**Task instructions**
a) Answer these questions from the legal opinion, one answer per line, marked the same way.
(i) Which body of law is the only one the legal opinion does not exclude from its coverage?
(ii) As which exhibit to the Registration Statement will the legal opinion be filed?
(iii) Under what heading in the Registration Statement does the firm consent to being named?
b) Drawing on the legal opinion, explain in one to three sentences what later filing may incorporate this opinion and consent by reference, and what that filing would relate to.

**Source passage**
Our opinion expressed above is subject to the qualifications that we express no opinion as to the applicability of, compliance with, or effect of (i) any bankruptcy, insolvency, reorganization, fraudulent transfer, fraudulent conveyance, moratorium or other similar law affecting the enforcement of creditors’ rights generally, (ii) general principles of equity (regardless of whether enforcement is considered in a proceeding in equity or at law), (iii) public policy considerations which may limit the rights of parties to obtain certain remedies and (iv) any laws except the General Corporation Law of the State of Delaware, including the applicable provisions of the Delaware constitution and reported judicial decisions interpreting these laws.

We hereby consent to the filing of this opinion with the Commission as Exhibit 5.1 to the Registration Statement. We also consent to the reference to our firm under the heading “Legal Matters” in the Registration Statement. In giving this consent, we do not thereby admit that we are in the category of persons whose consent is required under Section 7 of the Act or the rules and regulations of the Commission. This opinion and consent may be incorporated by reference in a subsequent registration statement on Form S-3 filed pursuant to Rule 462(b) under the Act with respect to the registration of additional securities for sale in the offering contemplated by the Registration Statement.

**Information shown**
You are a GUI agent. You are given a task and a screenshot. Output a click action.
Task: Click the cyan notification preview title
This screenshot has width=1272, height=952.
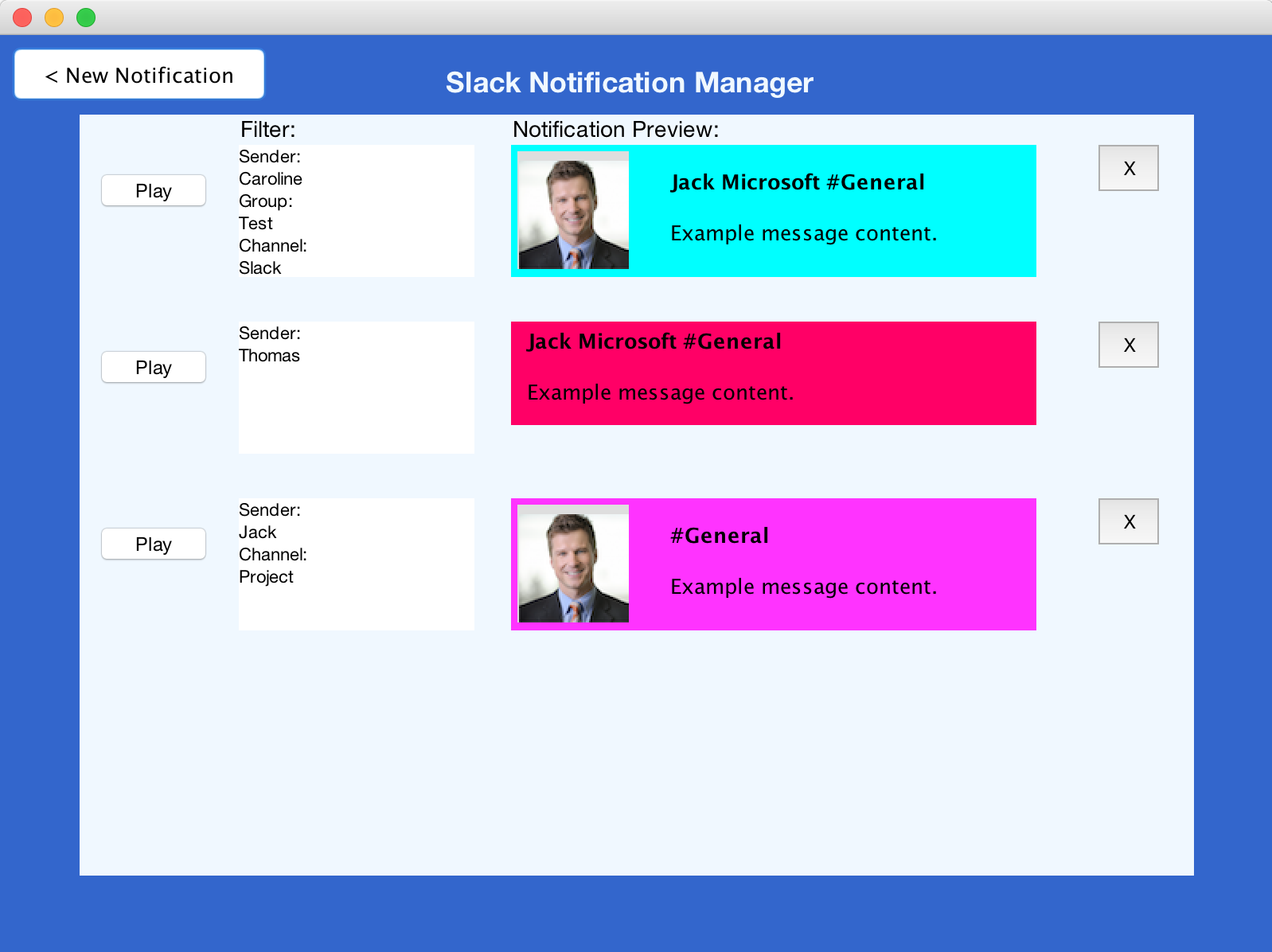[x=798, y=182]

**Set of answers**
a)
(i) The General Corporation Law of the State of Delaware, including the applicable provisions of the Delaware constitution and reported judicial decisions interpreting these laws.
(ii) Exhibit 5.1.
(iii) "Legal Matters."

b) This opinion and consent may be incorporated by reference in a subsequent registration statement on Form S-3 filed under Rule 462(b) of the Act. That filing would relate to registering additional securities for sale in the offering contemplated by the Registration Statement.